In maximum likelihood estimation (MLE), as stated in the equation below, the objective is to maximize the likelihood of the data being generated by the generative model. In other words, we want to find the value of the parameters $$\theta$$ so that the above model best explains the acoustic features (e.g., spectrogram) that we observe.
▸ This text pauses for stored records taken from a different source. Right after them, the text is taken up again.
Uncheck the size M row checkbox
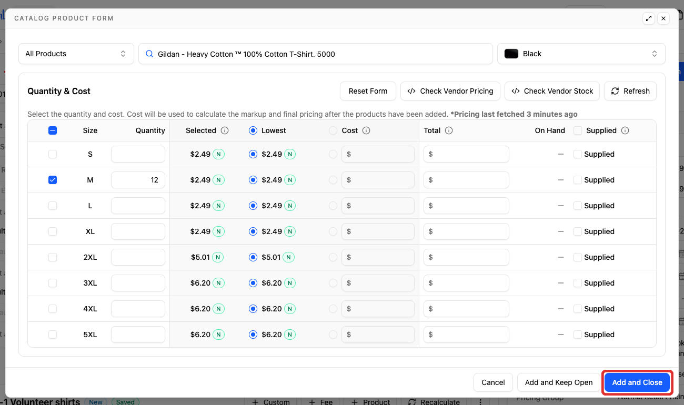 click(x=53, y=180)
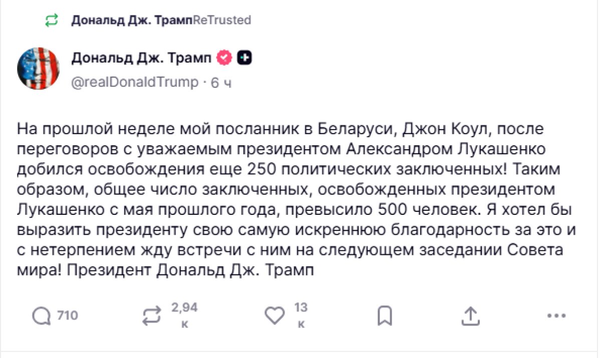Show the 2,94 к retruths count
Screen dimensions: 601x358
184,315
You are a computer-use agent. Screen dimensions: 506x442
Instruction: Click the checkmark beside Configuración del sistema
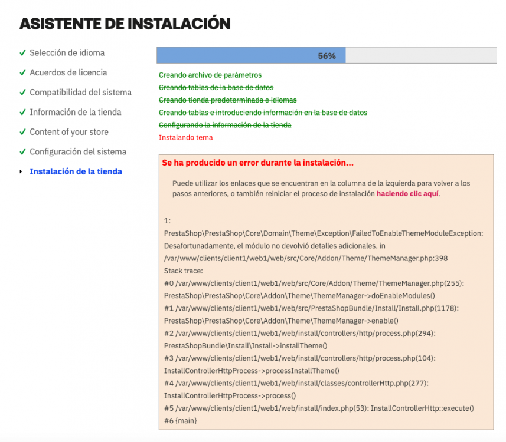pos(22,151)
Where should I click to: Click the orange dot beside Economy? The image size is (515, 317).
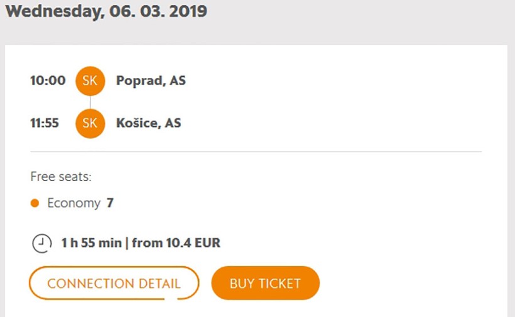35,203
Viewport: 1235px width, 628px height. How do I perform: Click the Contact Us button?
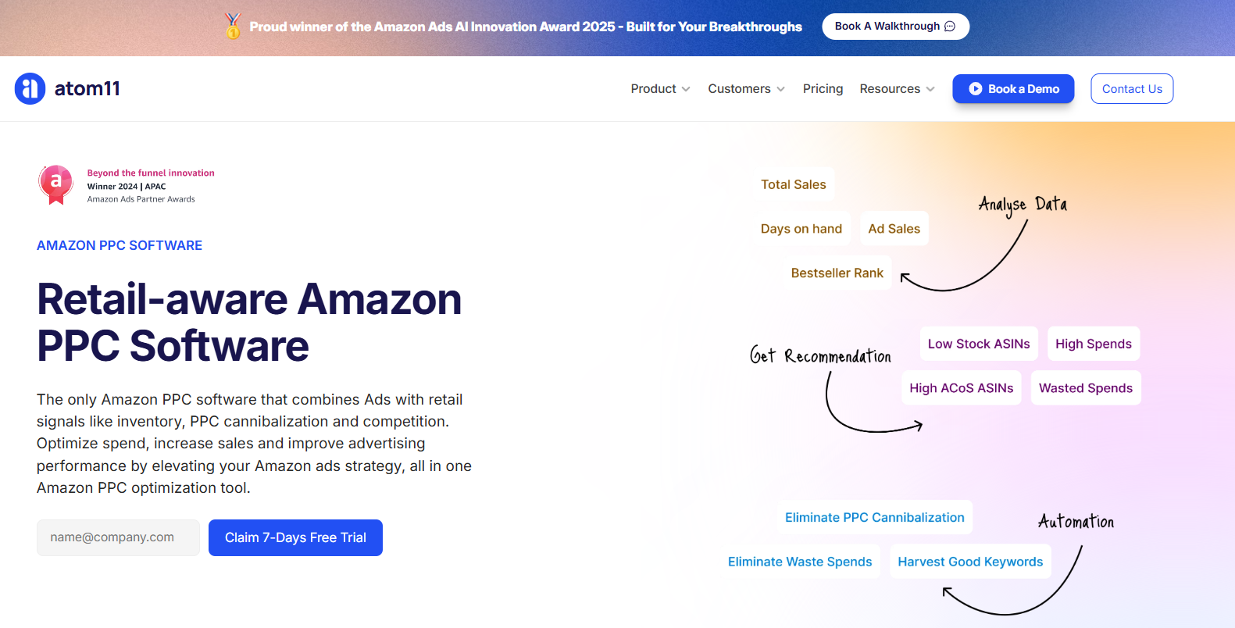tap(1132, 89)
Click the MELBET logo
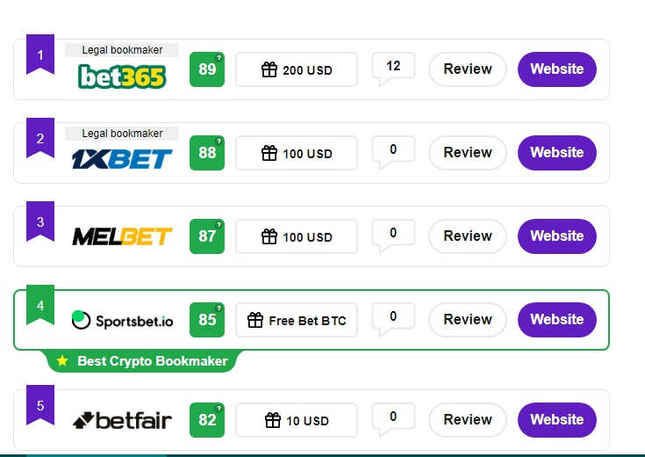The width and height of the screenshot is (645, 457). coord(122,236)
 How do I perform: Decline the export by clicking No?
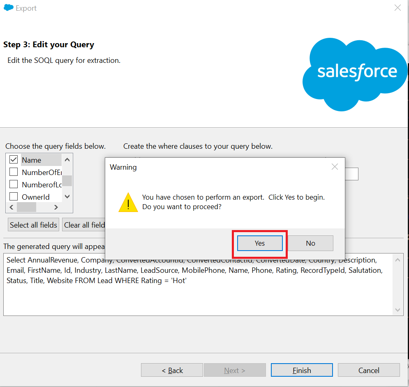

\begin{align*} &\arg\max_\theta \prod_{n=1}^N \mathbb{P}\left({\bf x}^{(n)}|{\bf y}^{(n)};\theta\right)\\ =&\arg\max_\theta \sum_{n=1}^N \log \mathbb{P}\left({\bf x}^{(n)}|{\bf y}^{(n)};\theta\right). \end{align*}

For ease of notation, for the rest of this section, let’s ignore the conditioning on $${\bf y}^{(n)}$$ (or $${\bf p}^{(n)}$$). The difficulty in evaluating the above log-likelihood lies in the need to marginalize over all potential values of $${\bf z}^{(n)}$$. This formulation falls right into the discussion of the previous two posts: variational lower bound and expectation maximization, which provide an iterative algorithm to approach the solution

\begin{align} \theta^{[i+1]} = \arg\max_{\theta} \sum_{n=1}^N \int \color{red}{\mathbb{P}\left({\bf z}^{(n)}| {\bf x}^{(n)};\theta^{[i]} \right)}\log \mathbb{P}\left({\bf x}^{(n)}, {\bf z}^{(n)};\theta\right)d z^{(n)}. \end{align}

Most of the computation complexity in the above equation lies in finding the posterior probability of the latent state given the observed $$\color{red}{\mathbb{P}\left({\bf z}^{(n)}\| {\bf x}^{(n)};\theta\right)}$$. To elaborate on how the posterior probability is computed, let’s expand the acoustic model part in the previous figure as below, which is essentially a hidden-Markov chain.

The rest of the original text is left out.